Como ficaram os depósitos entre 2020 e 2025?
Nos últimos cinco anos, o depósito da primeira parcela do 13º começou entre a segunda quinzena de março e a primeira de maio. Em 2023 e 2024, por exemplo, o dinheiro esteve na conta ainda em abril, coincidindo com datas comemorativas e turbinando o comércio.
Em 2025, espera-se a mesma lógica, o que reforça a projeção para o ano seguinte. Se o Palácio do Planalto optar por repetir o modelo, a Páscoa de 2026 pode chegar com o benefício já creditado, ajudando famílias a pagar contas, comprar presentes ou até mesmo reforçar a poupança.
Nesse cenário, entender como a antecipação do 13º do INSS em 2026 afeta o orçamento doméstico torna-se fundamental para evitar gastos por impulso.

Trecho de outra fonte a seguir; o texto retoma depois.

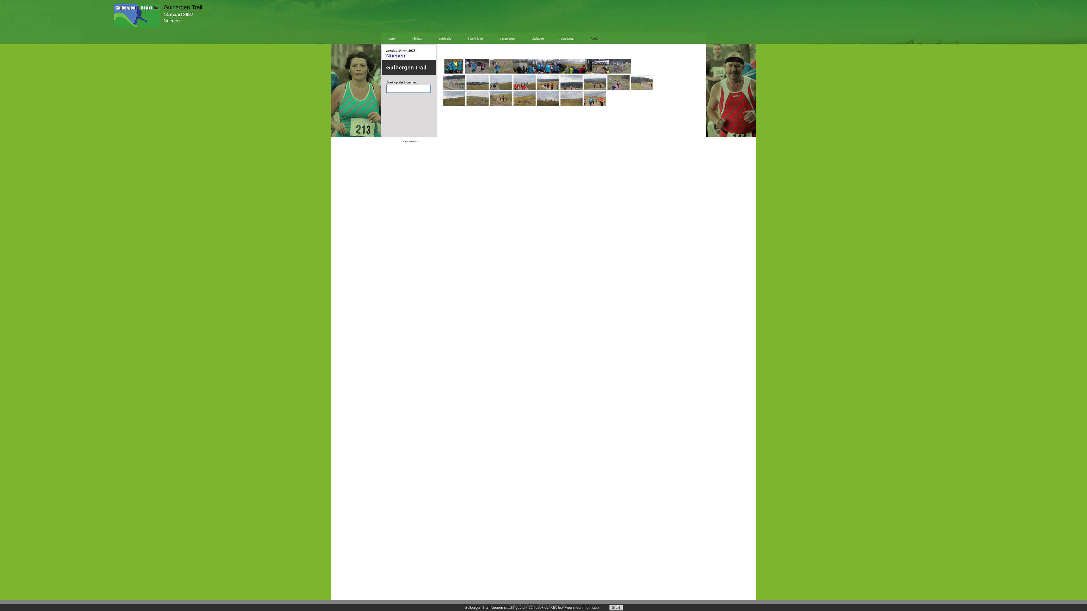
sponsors (567, 38)
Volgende (599, 63)
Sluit (616, 607)
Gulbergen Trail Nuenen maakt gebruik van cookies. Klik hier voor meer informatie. (532, 607)
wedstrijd (445, 38)
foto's (594, 38)
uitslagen (538, 38)
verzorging (507, 38)
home (391, 38)
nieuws (417, 38)
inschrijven (475, 38)
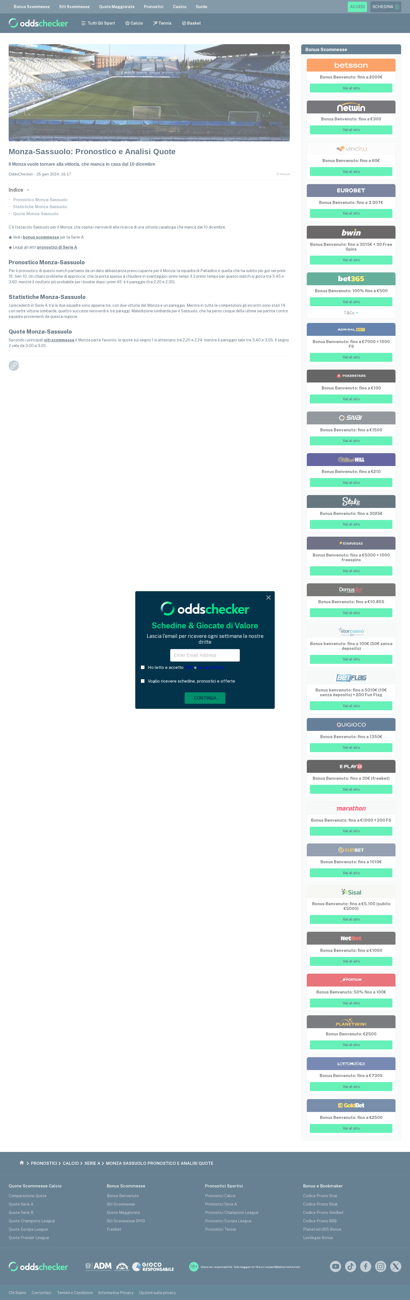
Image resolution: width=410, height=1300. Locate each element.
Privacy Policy (211, 667)
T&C (189, 667)
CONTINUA (205, 698)
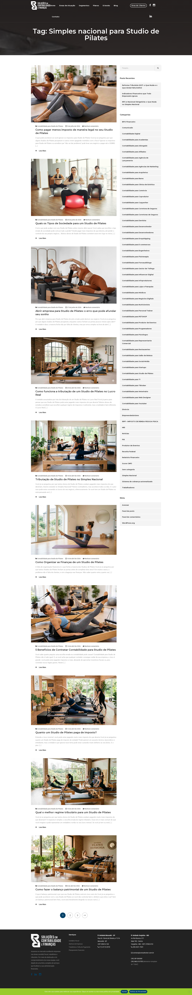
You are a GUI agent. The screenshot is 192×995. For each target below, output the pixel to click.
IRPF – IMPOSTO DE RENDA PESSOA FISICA (140, 421)
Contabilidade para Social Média (135, 361)
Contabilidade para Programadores (137, 329)
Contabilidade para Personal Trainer (137, 311)
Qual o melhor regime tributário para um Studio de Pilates (73, 812)
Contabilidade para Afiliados (134, 152)
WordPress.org (128, 523)
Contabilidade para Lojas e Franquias (137, 287)
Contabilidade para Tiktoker (134, 385)
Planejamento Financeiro (76, 950)
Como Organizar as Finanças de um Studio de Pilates (69, 562)
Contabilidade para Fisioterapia (135, 257)
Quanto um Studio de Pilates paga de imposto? (66, 732)
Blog (116, 6)
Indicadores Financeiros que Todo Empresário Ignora (136, 95)
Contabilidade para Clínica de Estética (138, 185)
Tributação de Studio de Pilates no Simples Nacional (69, 479)
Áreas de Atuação (67, 6)
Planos (96, 6)
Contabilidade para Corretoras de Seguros (140, 215)
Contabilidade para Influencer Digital (137, 275)
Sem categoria (128, 470)
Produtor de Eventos (131, 446)
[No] (189, 992)
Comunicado (127, 128)
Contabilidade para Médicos (134, 293)
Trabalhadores (128, 488)
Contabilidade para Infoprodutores (137, 281)
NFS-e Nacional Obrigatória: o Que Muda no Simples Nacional (139, 103)
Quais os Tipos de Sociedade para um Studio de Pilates (70, 223)
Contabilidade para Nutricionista (136, 305)
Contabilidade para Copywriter (135, 203)
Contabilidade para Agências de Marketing (140, 167)
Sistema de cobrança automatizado (137, 482)
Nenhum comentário (91, 126)
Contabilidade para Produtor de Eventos (139, 323)
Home (52, 6)
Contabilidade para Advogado (134, 146)
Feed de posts (128, 511)
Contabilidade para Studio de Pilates (50, 126)
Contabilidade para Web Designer (136, 398)
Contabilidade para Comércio (134, 191)
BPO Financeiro (128, 122)
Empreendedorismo (130, 415)
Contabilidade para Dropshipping (136, 239)
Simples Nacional (129, 476)
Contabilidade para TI (131, 379)
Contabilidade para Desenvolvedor (137, 227)
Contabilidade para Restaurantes (136, 349)
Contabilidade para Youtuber (134, 404)
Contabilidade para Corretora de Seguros (139, 209)
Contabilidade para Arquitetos (135, 173)
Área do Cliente (138, 6)
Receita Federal (128, 452)
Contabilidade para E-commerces (136, 245)
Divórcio (125, 409)
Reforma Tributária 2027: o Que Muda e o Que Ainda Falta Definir (139, 86)
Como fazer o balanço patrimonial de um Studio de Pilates (73, 889)
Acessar (125, 505)
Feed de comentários (131, 517)
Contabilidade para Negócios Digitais (138, 299)
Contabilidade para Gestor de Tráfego (138, 269)
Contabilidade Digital (131, 134)
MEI (123, 428)
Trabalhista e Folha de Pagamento (79, 947)
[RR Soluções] (40, 6)
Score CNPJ (127, 464)
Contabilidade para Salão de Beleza (137, 356)
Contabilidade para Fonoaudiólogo (137, 263)
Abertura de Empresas (76, 944)
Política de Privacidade (138, 991)
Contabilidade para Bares (133, 179)
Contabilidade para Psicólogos (135, 335)
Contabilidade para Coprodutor (135, 197)
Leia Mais (42, 151)
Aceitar (124, 991)
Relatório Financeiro (130, 457)
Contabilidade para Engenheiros (135, 251)
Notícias (125, 434)
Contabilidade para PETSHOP (134, 317)
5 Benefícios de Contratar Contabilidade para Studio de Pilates (75, 649)
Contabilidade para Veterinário (135, 392)
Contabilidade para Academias (135, 140)
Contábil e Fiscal (74, 941)
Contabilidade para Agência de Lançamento (135, 159)
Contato (55, 17)
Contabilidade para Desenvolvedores (138, 233)
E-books (106, 6)
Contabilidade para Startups (134, 367)
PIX (123, 440)
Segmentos (84, 6)
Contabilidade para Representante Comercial (137, 342)
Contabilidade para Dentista (134, 221)
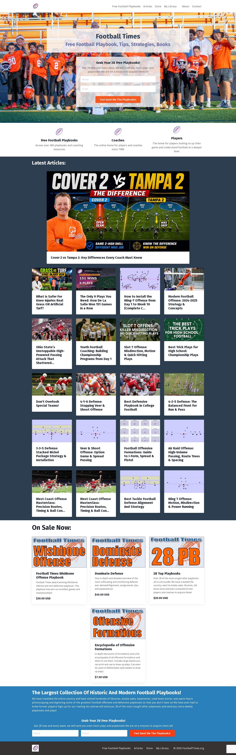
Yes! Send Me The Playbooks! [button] (118, 99)
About (185, 6)
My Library (170, 6)
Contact (196, 6)
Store (158, 6)
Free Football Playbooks (126, 6)
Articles (147, 6)
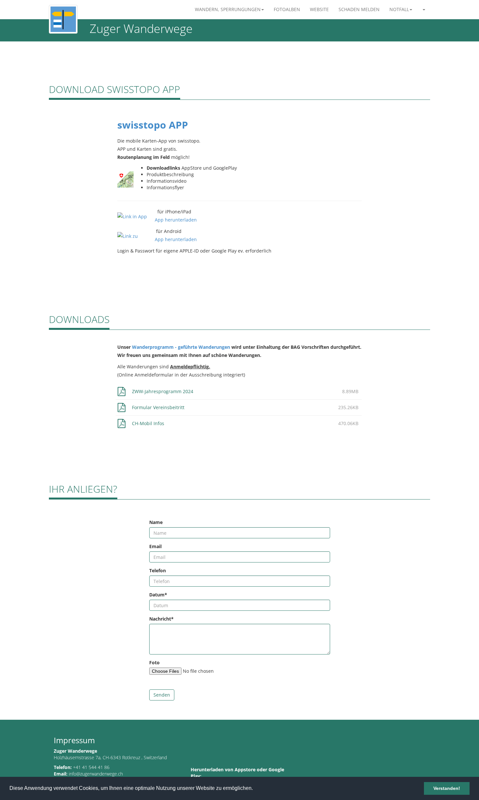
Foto (154, 662)
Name (156, 522)
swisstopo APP (152, 124)
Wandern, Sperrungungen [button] (228, 9)
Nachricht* (161, 619)
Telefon (157, 570)
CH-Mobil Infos (148, 423)
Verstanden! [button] (446, 788)
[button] (423, 9)
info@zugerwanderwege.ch (96, 774)
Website (319, 9)
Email (155, 546)
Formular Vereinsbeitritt (158, 407)
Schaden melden (359, 9)
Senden (161, 695)
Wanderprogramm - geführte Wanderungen (181, 347)
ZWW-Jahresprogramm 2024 (162, 391)
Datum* (158, 595)
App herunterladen (176, 220)
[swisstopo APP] (125, 179)
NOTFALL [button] (399, 9)
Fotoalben (287, 9)
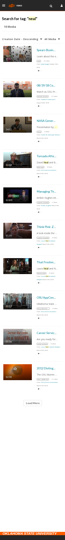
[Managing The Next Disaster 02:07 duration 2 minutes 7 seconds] (17, 195)
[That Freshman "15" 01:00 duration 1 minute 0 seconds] (17, 265)
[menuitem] (51, 6)
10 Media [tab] (10, 27)
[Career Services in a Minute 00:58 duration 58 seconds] (17, 336)
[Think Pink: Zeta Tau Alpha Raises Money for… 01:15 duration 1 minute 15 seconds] (17, 230)
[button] (4, 5)
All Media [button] (50, 39)
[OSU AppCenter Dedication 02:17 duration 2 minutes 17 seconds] (17, 301)
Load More (33, 403)
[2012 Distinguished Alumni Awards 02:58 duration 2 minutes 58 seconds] (17, 371)
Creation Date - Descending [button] (20, 39)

O que falta para o pagamento ser confirmado
Embora o histórico pese a favor dos beneficiários, a liberação depende de um ato formal: o decreto presidencial. Até o momento, não há sinalização de data, mas, tradicionalmente, o texto sai poucas semanas antes do início dos créditos.
Após a publicação, a Previdência divulga o cronograma detalhado, respeitando o final do número do benefício e o limite de um salário mínimo ou acima dele. Esse trâmite costuma ocorrer de forma ágil, mas quaisquer ajustes no Orçamento ou em metas fiscais podem alterar o desenho final.
Caminho do decreto presidencial até a conta do aposentado
Primeiro, a equipe econômica define a viabilidade fiscal do adiantamento. Em seguida, o Ministério da Previdência elabora a minuta do decreto, que precisa ser analisada pela Casa Civil antes de ir à assinatura presidencial.
Com o texto publicado, o INSS atualiza seus sistemas e informa as datas no aplicativo Meu INSS, canais 135 e agências. O prazo entre decreto e crédito costuma variar de duas a três semanas, o que reforça a necessidade de acompanhamento constante pelos beneficiários.
Para quem teme cair em bloqueios durante esse período, é importante checar se a prova de vida do INSS está em dia e se há pendências cadastrais que possam travar o repasse.
Estratégias para usar o 13º antecipado sem sustos
Receber o 13º meses antes do Natal amplia a responsabilidade financeira de aposentados e pensionistas. Afinal, o dinheiro que chegará em abril não estará disponível no fim do ano, quando despesas tradicionais, como IPTU e material escolar, costumam pesar.
Especialistas recomendam criar um plano de gastos logo após o depósito, separando parte do valor para contas sazonais. Quem já está de olho na aposentadoria complementar pode, por exemplo, aproveitar brechas legais que aumentam o benefício futuro, como mostra o texto sobre cinco brechas legais que podem engordar sua aposentadoria do INSS.
Dicas para colocar o dinheiro para trabalhar
1. Quitação de dívidas caras: priorizar cartões e empréstimos com juros elevados evita a bola de neve financeira e libera renda mensal para outros objetivos.
2. Reserva de emergência: mesmo quem já possui um fundo pode reforçá-lo, garantindo até seis meses de custo de vida cobertos contra imprevistos.
3. Investimento conservador: títulos do Tesouro Selic e CDBs de liquidez diária oferecem segurança e rentabilidade superior à poupança para quem prefere risco baixo.
4. Adiantamento de contas fixas: antecipar parcelas de plano de saúde ou seguro residencial traz descontos e protege o orçamento de reajustes futuros.
5. Presentes e viagens: se a intenção é aproveitar o feriado de Páscoa, definir um teto de gasto evita que a celebração comprometa o restante do ano.
Vale lembrar que alguns segurados enfrentam revisões periódicas de benefícios. Entender quem escapa do pente-fino do INSS em 2026 ajuda a planejar o uso do 13º com mais tranquilidade.
No Salão do Livro, acompanharemos cada passo dessa decisão para que leitores mantenham o controle das finanças e saibam, com antecedência, quando o dinheiro realmente cairá na conta.